EXERCISE INSTRUCTIONS: Among the lines below, copy each one in which "agent" appears.

☆ ☆ ☆

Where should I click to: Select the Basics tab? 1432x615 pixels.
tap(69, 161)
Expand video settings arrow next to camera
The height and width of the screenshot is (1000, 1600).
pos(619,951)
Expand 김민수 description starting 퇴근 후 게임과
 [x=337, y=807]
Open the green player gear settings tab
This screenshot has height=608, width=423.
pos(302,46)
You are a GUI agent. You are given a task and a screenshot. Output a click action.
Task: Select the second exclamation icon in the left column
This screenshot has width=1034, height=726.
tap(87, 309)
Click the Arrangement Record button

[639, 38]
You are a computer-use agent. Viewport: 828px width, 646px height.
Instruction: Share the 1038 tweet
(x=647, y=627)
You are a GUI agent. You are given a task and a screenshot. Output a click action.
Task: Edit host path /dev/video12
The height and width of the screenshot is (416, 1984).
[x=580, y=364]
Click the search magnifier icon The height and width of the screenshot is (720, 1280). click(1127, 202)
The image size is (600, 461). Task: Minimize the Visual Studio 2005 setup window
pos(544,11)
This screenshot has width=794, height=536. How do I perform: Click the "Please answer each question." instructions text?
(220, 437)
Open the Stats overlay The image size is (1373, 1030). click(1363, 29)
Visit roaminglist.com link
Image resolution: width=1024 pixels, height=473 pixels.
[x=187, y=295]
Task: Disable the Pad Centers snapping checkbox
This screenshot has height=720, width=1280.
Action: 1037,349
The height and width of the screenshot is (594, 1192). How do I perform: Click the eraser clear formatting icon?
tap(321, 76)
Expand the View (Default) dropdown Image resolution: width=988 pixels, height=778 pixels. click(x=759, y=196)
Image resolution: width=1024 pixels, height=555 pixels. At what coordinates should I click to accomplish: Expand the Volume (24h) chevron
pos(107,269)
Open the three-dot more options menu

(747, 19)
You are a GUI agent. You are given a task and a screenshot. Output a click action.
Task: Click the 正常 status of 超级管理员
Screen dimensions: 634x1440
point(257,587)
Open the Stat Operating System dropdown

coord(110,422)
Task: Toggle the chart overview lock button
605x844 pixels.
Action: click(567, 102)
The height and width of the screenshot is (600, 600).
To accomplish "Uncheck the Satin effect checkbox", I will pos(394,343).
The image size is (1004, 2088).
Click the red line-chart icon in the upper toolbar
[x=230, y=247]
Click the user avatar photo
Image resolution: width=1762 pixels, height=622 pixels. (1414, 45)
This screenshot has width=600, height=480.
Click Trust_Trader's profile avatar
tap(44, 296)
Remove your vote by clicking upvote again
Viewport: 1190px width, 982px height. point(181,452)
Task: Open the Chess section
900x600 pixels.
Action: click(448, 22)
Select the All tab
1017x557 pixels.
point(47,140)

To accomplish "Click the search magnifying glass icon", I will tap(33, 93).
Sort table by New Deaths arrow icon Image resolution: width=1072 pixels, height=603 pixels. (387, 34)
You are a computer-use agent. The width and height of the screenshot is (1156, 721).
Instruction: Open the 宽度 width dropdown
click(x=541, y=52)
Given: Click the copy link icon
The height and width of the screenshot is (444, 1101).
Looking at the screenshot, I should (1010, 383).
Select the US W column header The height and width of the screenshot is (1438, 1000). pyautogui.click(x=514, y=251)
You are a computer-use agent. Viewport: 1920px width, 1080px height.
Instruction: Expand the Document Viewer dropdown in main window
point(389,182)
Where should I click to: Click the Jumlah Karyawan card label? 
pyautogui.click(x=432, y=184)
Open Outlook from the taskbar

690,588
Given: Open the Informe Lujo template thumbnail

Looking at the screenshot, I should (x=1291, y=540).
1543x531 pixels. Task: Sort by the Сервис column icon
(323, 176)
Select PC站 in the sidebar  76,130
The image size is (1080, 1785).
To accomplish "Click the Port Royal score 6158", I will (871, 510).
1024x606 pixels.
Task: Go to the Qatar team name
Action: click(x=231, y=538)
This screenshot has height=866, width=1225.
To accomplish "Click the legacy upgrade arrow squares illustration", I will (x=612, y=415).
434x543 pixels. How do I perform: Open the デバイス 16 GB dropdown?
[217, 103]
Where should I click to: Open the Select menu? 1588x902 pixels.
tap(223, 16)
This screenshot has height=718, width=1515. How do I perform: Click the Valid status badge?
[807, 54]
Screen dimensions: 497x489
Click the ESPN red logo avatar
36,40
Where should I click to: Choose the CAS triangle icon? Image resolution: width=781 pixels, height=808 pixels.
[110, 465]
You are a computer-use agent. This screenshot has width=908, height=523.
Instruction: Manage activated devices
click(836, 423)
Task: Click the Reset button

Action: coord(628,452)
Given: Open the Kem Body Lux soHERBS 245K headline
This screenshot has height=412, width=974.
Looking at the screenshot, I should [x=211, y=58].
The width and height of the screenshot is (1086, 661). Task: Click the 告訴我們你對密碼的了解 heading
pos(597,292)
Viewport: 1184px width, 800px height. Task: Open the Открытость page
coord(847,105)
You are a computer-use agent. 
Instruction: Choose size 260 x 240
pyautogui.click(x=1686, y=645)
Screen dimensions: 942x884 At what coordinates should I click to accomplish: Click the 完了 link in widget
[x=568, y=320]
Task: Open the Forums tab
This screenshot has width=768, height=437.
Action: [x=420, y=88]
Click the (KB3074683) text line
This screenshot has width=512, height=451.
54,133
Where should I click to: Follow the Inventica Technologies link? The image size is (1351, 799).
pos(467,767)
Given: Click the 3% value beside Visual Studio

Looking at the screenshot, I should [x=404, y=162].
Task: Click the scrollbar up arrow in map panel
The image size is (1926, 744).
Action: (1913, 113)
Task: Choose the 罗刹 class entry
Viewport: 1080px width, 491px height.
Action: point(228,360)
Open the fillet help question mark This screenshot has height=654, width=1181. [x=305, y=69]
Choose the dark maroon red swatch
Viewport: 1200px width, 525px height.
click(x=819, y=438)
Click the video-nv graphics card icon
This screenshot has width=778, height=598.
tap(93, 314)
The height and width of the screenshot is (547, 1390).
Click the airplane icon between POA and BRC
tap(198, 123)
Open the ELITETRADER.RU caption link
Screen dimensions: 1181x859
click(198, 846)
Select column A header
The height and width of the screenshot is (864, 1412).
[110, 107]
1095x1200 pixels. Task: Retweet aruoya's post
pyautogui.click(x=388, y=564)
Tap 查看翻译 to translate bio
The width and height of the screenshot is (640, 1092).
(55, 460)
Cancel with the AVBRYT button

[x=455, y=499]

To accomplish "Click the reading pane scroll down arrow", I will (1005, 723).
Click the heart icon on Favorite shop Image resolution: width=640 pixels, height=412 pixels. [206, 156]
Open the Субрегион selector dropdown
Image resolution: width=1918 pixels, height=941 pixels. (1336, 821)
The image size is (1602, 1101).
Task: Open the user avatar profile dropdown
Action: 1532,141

☆ ☆ ☆

TASK SOLUTION:
You are a GUI agent. You are given a task and a screenshot. Output a click action.
You are a computer-use agent. Viewport: 828px width, 646px height.
You are a GUI agent. You are given a task and a screenshot. Output a click action.
You are a GUI agent. You are given a task and a screenshot. Output a click action.
You are a computer-use agent. The width and height of the screenshot is (1156, 721).
You are a computer-use agent. Viewport: 1920px width, 1080px height.
You are a computer-use agent. This screenshot has width=908, height=523.
You are a computer-use agent. 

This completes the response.